Tony Ja does this several times as a beautiful example of this in Ong Bak - not competition of course but in the movie he illustrates it excellently.

I have found this particular 'baiting' combo very successful and fits in well with my experience that you shouldn't try the same move consecutively again and again on an experienced fighter - unless you're ready for all hell to break loose when they read your attack and lines.

By damaging a body part which may not necessarily lead to a TKO or KO in one or two hard hits you can detract the opponent's attention from keeping their guard up or cause them to overcompensate/overguard on a particular body part and leave for a moment the head open to strikes. This move works equally well to ribs, followed by an opposite side head strike.


----------



## USP45CT (Dec 5, 2007)

tepe to the face there is nothing more humiliating.


----------



## Odin (Dec 6, 2007)

USP45CT said:


> tepe to the face there is nothing more humiliating.


 
...and nothing more you can do to enrage the guy you are fighting...i would be careful with that one


----------



## Flying-Knee-Strike (Dec 20, 2007)

I gotta say for me that when i fight with Muay Thai its all about movement for me. Its sometimes hard for people to do but what i normally do is fake a back leg low kick (is this case my right leg, his left) by taking a quick side step with my left leg and bringing my right leg up to fake a kick. Then instead of taking the kick i transition the right leg kick into a better step for the left leg technique and either use the Thai kick to torso or head, or use the knee to the torso or head.  It's hard to explain adequately with words but that is more or less the idea.


----------



## onibaku (Dec 26, 2007)

flying knees, jump spin kicks, elbows to the head and even a round kick
hard to hit, tough to block, longer time to heal


----------



## Giorgio (Dec 29, 2007)

I love using my lead leg to kick to the inside thigh of my opponent's lead leg. It comes out really quick, and your opponent usually ignores it the first few times. By the time he gets around to doing something about it, it's too late, and the welts are already forming.


----------



## USP45CT (Dec 30, 2007)

Odin said:


> ...and nothing more you can do to enrage the guy you are fighting...i would be careful with that one



I would completely agree, but really if they are open enough for it to land the fights probably not going to last much longer anyway.


----------



## oddball (Jan 16, 2008)

jab cross... sometimes simple is best. do 2-3 times, then do a cross and hook instead.


----------



## Kwai_Tua_Noi (Feb 21, 2008)

Hirun moon pandin into a jumping cutting elbow (assuming they dont fall straight down or knocked out)

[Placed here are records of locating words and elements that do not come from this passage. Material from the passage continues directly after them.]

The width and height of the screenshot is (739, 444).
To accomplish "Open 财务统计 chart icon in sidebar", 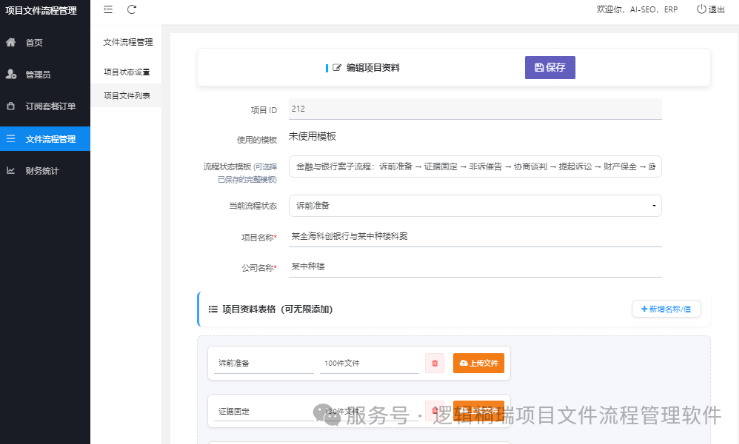I will point(11,171).
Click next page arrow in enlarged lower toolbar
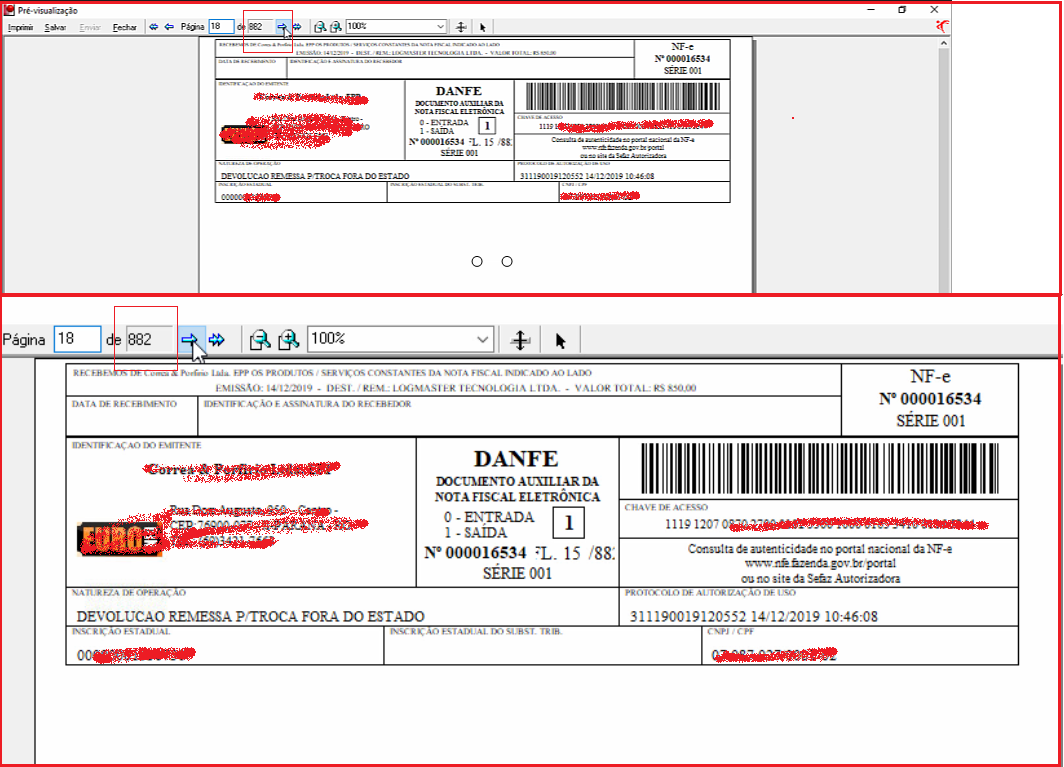Image resolution: width=1064 pixels, height=767 pixels. click(x=189, y=339)
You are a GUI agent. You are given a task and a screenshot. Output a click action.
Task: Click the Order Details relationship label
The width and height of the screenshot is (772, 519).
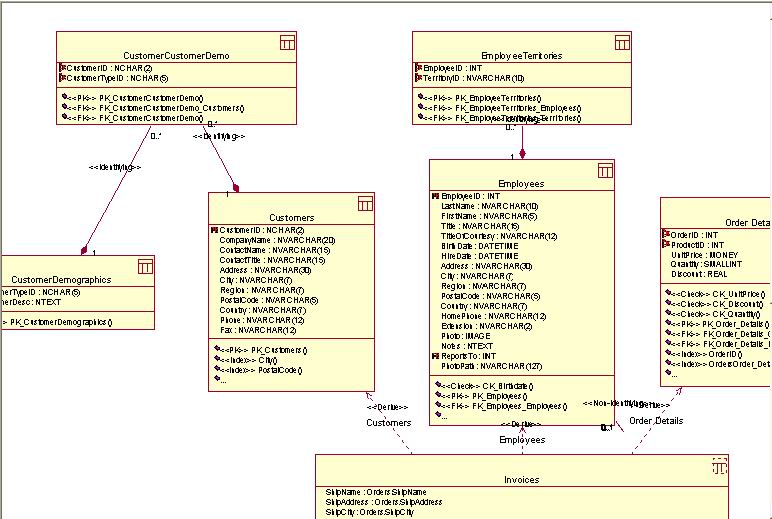pos(655,421)
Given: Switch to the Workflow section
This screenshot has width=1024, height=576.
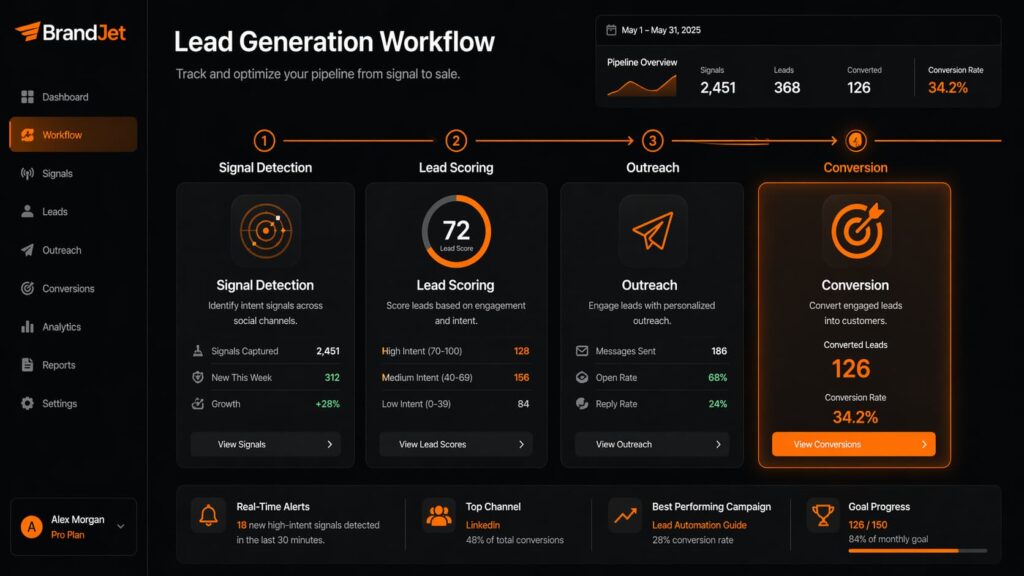Looking at the screenshot, I should (60, 134).
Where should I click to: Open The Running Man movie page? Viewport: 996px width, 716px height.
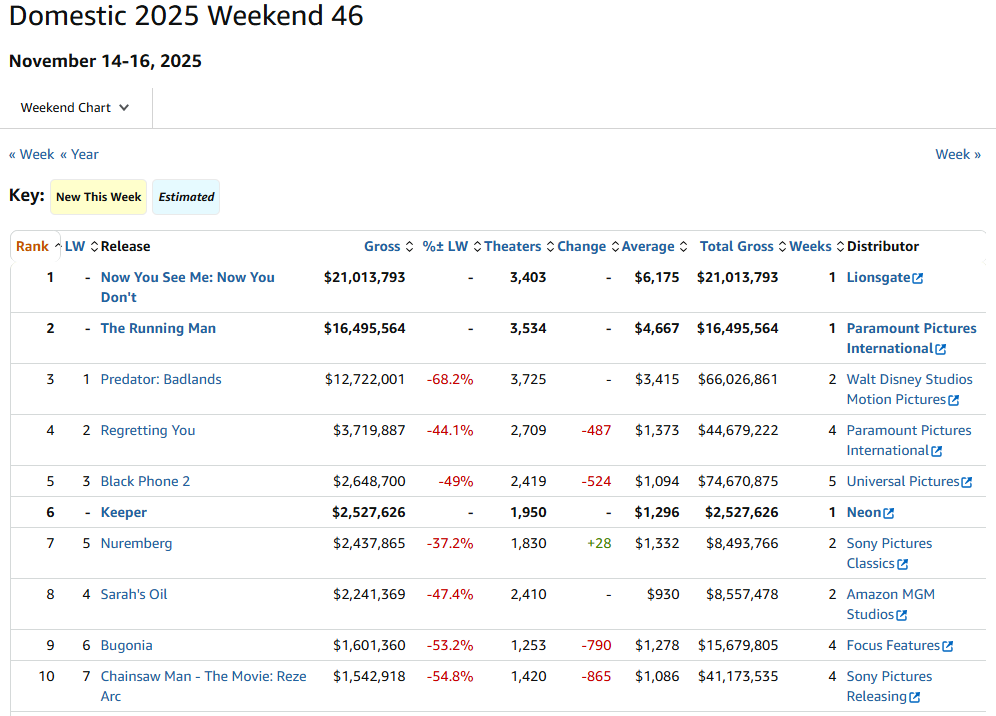[x=158, y=328]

Elbow down onto their thigh after catching a kick. Spinning back elbow into thier face (ouch) whilst the momentum is good, release the leg and spin around jumping as you do to deliver a cutting elbow to the staggerd opponent (big ouch). Has to be performed pretty fast so the momentum gives you maximum damage.

Another combo (which shouldnt be used) is to step in, pull the opponent down by the left shoulder and back of the head, into a knee to the stomache. Once hit by the knee, lean down on the shoulder further so that his arm his in straight arm bar position, locked between your shoulder and neck. Elbow down to the back of the neck (crack super ouch maybe dead)

First one I think is legal in a ring. Second one reserve for a life and death situation and shouldnt be used willy nilly.


----------



## Flying-Knee-Strike (Mar 1, 2008)

Ok i am definitely trying that first one.....


----------



## skoundrelyo (Mar 17, 2008)

USP45CT said:


> tepe to the face there is nothing more humiliating.


 
lol that is pretty funny

I'm a beginner, but from what I've seen, doing a jab, jab, faking a left kick, jab then quickly into a right kick looks effective because the jab and fake left are distracting


----------



## Diesel Noi (Mar 20, 2008)

well first I do a I-nao taeng krit followed by a chawa sad hak or I try a par khao phra su main when the attacker is trying to hit me with is hands, with the leg first a pak look toy or a hakkung riyara to finish him off a hanuman tha wai waen.


----------